TASK OBJECTIVE:
Please format the lines of the entries starting at the line that contains "What do you see at coordinates (32, 216)" and ending at the line that contains "The width and height of the screenshot is (1386, 920)." as a JSON list of strings, one string per line, with blank lines left out and no other lines included.
(DATA LISTING)
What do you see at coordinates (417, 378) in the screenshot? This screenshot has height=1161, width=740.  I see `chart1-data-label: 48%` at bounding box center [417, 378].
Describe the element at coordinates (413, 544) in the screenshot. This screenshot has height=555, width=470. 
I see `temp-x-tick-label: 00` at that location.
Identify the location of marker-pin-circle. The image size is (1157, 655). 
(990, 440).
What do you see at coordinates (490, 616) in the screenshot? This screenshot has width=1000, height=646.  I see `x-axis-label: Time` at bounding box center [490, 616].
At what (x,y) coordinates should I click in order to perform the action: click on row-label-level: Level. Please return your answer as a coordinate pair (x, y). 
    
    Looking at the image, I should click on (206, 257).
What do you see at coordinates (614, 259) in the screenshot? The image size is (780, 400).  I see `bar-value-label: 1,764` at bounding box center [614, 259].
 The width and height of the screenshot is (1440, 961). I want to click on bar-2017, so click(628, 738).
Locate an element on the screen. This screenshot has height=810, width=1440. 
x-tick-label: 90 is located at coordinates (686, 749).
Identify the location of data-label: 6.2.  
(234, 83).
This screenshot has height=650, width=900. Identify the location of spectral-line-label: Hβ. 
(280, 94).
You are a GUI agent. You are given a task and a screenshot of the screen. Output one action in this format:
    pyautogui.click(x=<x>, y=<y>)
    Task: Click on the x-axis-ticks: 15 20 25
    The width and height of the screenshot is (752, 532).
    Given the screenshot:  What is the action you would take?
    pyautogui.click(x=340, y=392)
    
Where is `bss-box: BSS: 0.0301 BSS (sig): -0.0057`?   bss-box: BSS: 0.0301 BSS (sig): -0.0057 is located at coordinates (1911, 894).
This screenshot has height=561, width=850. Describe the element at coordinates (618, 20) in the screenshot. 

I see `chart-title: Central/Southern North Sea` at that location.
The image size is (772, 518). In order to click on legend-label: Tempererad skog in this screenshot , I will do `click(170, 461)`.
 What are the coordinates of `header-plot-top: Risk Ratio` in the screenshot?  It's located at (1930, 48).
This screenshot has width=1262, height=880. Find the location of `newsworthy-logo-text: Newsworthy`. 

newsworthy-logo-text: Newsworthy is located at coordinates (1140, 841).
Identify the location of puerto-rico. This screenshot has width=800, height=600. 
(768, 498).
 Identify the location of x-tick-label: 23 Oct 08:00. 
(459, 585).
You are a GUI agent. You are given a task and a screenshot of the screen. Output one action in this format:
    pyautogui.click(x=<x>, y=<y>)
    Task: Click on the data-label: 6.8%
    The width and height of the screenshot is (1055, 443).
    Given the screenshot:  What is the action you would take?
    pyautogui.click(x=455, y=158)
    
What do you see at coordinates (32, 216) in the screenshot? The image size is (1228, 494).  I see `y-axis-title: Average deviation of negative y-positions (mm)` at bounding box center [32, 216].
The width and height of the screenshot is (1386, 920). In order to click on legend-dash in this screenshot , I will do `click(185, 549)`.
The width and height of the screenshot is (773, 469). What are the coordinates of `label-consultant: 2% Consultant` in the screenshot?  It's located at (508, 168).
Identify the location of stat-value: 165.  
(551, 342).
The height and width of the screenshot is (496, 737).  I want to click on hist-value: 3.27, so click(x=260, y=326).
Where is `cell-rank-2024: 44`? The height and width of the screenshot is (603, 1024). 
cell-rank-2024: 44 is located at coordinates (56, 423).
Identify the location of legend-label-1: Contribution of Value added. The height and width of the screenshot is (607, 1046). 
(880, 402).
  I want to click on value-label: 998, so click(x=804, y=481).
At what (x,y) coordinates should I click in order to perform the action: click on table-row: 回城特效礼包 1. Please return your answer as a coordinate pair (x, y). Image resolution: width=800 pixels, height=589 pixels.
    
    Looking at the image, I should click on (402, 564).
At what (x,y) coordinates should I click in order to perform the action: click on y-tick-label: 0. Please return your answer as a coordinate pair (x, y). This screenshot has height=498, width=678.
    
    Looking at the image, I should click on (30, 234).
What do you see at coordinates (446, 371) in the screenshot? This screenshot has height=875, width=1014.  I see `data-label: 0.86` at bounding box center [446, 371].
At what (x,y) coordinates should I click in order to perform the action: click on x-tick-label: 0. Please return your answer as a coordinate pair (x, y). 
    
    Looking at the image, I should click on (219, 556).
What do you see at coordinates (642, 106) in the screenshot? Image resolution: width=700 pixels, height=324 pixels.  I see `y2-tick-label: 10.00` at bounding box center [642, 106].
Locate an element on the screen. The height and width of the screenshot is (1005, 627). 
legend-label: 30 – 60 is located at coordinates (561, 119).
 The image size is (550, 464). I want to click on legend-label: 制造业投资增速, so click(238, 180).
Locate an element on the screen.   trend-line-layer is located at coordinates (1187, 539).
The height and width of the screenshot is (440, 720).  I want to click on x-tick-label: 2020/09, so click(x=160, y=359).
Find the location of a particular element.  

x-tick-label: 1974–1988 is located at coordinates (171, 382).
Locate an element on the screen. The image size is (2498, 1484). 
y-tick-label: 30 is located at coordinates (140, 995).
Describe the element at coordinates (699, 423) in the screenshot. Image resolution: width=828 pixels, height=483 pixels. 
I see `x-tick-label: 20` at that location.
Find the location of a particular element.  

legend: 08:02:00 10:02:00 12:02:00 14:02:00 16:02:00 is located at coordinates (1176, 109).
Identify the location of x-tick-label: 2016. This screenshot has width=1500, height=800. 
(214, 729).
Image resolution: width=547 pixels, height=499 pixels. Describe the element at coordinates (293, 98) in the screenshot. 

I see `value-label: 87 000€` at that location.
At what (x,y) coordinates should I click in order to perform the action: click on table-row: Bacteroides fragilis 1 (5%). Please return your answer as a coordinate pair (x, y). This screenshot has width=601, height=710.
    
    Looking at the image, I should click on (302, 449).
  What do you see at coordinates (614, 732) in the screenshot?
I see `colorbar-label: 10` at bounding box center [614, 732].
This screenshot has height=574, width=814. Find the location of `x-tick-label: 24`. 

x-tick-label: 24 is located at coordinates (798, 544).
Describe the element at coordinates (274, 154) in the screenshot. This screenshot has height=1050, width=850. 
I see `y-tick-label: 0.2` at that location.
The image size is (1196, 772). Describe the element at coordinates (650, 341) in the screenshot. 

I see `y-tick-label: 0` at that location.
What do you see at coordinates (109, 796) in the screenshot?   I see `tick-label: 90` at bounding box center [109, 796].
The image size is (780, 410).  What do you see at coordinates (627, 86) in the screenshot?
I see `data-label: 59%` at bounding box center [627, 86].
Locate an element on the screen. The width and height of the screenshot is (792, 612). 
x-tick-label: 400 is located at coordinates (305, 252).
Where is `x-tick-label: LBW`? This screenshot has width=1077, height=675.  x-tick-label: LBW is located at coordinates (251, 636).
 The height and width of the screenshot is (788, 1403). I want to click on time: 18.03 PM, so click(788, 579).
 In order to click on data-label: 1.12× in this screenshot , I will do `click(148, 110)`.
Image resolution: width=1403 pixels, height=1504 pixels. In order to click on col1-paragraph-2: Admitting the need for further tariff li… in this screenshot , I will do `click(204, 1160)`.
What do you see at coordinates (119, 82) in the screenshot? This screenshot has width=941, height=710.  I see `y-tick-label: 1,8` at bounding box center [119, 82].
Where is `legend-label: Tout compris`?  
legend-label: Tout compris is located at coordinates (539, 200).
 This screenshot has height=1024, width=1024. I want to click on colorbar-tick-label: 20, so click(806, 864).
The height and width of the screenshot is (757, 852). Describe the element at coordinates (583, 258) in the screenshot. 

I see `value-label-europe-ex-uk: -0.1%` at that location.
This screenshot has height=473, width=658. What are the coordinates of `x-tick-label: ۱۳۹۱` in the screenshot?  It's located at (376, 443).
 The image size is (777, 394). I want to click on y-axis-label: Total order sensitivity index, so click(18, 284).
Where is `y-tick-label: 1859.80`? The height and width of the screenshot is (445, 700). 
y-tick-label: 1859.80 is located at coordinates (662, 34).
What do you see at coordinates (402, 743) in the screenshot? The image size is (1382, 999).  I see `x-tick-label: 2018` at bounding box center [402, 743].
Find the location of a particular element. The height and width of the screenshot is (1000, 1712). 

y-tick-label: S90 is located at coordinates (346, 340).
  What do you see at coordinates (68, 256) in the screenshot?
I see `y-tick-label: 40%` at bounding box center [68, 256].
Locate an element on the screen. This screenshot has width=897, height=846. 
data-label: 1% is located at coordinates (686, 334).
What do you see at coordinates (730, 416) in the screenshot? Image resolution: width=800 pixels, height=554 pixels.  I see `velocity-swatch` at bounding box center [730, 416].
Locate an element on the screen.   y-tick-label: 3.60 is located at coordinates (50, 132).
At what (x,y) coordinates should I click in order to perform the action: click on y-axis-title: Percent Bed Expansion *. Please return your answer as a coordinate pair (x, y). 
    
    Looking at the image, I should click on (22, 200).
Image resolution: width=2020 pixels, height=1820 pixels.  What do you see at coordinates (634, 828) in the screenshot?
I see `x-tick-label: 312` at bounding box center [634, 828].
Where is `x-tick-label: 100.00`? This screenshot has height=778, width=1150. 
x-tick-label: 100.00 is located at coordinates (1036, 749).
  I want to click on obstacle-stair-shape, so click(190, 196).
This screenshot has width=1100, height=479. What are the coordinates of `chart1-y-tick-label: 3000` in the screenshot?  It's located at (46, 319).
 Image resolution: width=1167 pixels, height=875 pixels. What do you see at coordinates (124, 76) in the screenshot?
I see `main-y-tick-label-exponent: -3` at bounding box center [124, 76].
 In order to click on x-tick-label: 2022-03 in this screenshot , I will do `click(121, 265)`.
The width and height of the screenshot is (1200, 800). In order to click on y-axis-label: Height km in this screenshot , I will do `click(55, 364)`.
(End DATA LISTING)
COMPLETED EXERCISE:
[
  "What do you see at coordinates (32, 216) in the screenshot? The image size is (1228, 494).  I see `y-axis-title: Average deviation of negative y-positions (mm)` at bounding box center [32, 216].",
  "The width and height of the screenshot is (1386, 920). In order to click on legend-dash in this screenshot , I will do `click(185, 549)`."
]